* PROVIDED PASSAGE
--- --- ---
Q. What are some key elements in making it work?
A. There are three critical pieces that will determine if the new agency will truly be a turning point. First, we must understand that women's empowerment and equal rights are central to development and peace. That's why the high-level panel recommended that this new entity be "fully and ambitiously" funded. To make up for lost time and to turn the rhetoric into reality, the agency will need an initial budget of US$ 1 billion, which is only half of UNICEF's budget last year.
Second, success hinges on the development of sharply focused operations, high-quality, substantive technical expertise, and strong leadership at the country and regional levels. Targeted programs based on the 12 areas addressed in the Beijing Platform of Action are needed in every country.

Finally, the new agency for women will need a leader with vision, expertise, authority, empathy and devotion unparalleled in the history of multilateralism. This Under-secretary will be part of the UN governing body and will serve on its central executive board. She will be part of senior administration and will, therefore, have the flexibility and opportunity to inform governments and the UN body. A search for the Under-secretary General to head the agency will begin before the end of 2006year and the position will begin in 2007, so there is a rapid timeline.

Q. Where will the funding for this agency come from?
A. Bilateral governments, major western donors and those interested in changing the gender equation in the world will now have a focus for mobilizing funds. The American election is a big plus too. More women in Congress will mean more money and a much more enlightened and sympathetic response from the US.

Q. You must be very excited by all of this. For years, you've struggled mightily on behalf of the world's women.
--- --- ---
* SOURCE DATA
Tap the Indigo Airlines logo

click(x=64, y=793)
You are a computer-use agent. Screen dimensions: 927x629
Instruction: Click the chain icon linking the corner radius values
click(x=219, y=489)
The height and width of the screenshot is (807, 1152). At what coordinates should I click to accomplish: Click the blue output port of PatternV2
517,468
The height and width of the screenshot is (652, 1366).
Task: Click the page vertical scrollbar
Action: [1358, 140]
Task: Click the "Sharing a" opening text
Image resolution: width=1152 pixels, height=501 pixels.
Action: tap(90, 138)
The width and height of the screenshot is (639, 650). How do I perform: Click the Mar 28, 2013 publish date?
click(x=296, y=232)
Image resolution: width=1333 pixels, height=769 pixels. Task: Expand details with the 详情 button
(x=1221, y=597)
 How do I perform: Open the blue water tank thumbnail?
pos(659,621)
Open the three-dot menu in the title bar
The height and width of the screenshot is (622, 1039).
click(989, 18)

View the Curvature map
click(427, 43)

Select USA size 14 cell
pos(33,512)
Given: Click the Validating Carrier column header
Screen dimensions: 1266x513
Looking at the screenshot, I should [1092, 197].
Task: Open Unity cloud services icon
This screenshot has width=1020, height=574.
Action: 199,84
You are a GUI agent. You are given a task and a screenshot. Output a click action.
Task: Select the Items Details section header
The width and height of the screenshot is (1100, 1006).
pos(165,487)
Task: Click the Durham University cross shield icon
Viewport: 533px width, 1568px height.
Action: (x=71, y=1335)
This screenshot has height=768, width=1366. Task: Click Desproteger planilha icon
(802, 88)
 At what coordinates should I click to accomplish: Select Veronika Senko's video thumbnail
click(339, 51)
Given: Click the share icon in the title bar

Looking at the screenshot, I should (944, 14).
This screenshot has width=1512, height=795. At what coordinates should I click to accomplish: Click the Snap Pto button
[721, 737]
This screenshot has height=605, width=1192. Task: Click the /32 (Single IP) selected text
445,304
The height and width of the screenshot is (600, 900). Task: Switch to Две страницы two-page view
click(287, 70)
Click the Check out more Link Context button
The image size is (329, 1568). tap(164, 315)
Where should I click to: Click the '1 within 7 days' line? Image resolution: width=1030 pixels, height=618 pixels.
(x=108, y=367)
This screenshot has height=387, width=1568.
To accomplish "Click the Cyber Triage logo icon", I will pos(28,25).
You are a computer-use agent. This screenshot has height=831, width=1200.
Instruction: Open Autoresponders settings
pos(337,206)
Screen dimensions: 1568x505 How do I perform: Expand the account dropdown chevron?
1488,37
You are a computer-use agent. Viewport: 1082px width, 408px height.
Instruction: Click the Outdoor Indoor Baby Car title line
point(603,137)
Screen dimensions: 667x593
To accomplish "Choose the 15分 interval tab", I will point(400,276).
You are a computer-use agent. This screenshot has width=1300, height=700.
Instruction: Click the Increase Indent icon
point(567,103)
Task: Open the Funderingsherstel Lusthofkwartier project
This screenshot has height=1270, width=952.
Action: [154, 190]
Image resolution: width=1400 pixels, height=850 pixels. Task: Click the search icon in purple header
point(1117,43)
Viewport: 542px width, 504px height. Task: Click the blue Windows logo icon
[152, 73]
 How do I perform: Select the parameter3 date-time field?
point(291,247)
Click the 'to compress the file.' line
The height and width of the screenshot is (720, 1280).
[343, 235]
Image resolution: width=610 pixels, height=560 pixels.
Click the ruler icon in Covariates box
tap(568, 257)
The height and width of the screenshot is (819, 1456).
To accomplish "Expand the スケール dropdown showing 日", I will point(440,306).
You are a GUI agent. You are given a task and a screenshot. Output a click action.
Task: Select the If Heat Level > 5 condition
--- --- ---
In the interview on the new agency for women, why did the high-level panel recommend that the new entity be "fully and ambitiously" funded? Answer in one to three sentences.

* ANSWER FOR THIS EXERCISE
The panel made this recommendation because women's empowerment and equal rights are central to development and peace. The text cites that principle as the first critical piece in deciding whether the new agency becomes a turning point.